Netflix in South KoreaNetflix signed leases on two production facilities outside of Seoul to create more original Korean series and films. These include 6 stages that span 9,000 meters at YCDSMC – Studio 139 in Paju. And 3 stages that span 7,000 square meters at Samsung Studio in Yeoncheon-gun. A vast majority of the original Korean content for Netflix will be handled at these two studios. 

“With these new studios, Netflix is better positioned than ever to increase our production of great stories from Korea while also providing a wealth of production-related jobs for talented professionals in Korea’s creative community,” said the Vice President of Studio Operations Amy Reinhard. 

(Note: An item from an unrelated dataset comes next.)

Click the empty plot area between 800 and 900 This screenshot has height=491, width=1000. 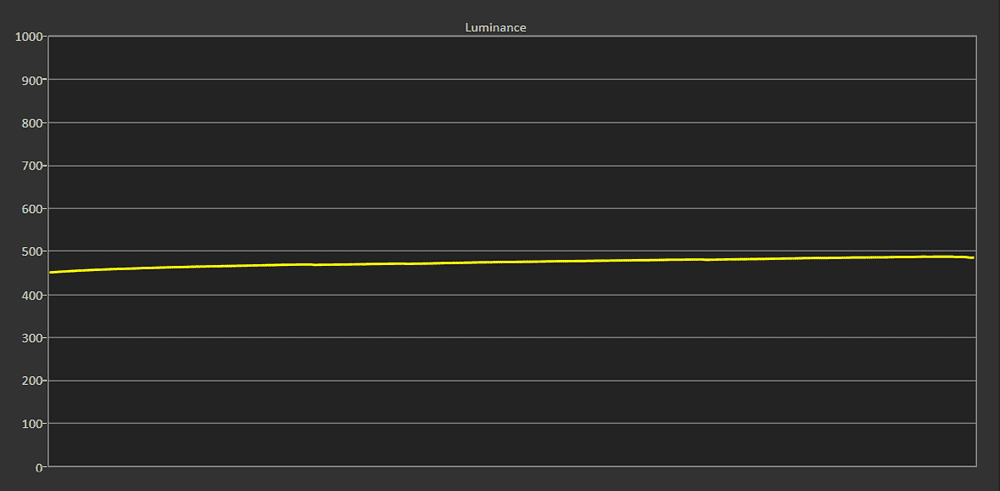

The cost of creating a Netflix original is very high. This is the reason why Netflix has spent more money than they take in the past few years. Netflix has to put up the money to create the content, but it is worth it for them as they will own all the rights to the content that is produced. The leasing of these studios in Korea shows Netflix’s commitment to creating original Korean content of their own. These studios will also produce Korean films with 2 planned for 2021. This will be the first time Netflix will be producing a Korean film in Korea. The first film will be an action film called Carter directed by Jung Byung-gil and the second will be based on the Korean webtoon romance Moral Sense by Park Hyun-jin. 

Having Netflix in Korea has been a huge boost to the Korean economy as well. They are providing hundreds of production-related jobs for talented professionals in Korea’s creative community and as Netflix continues to grow, more jobs will follow.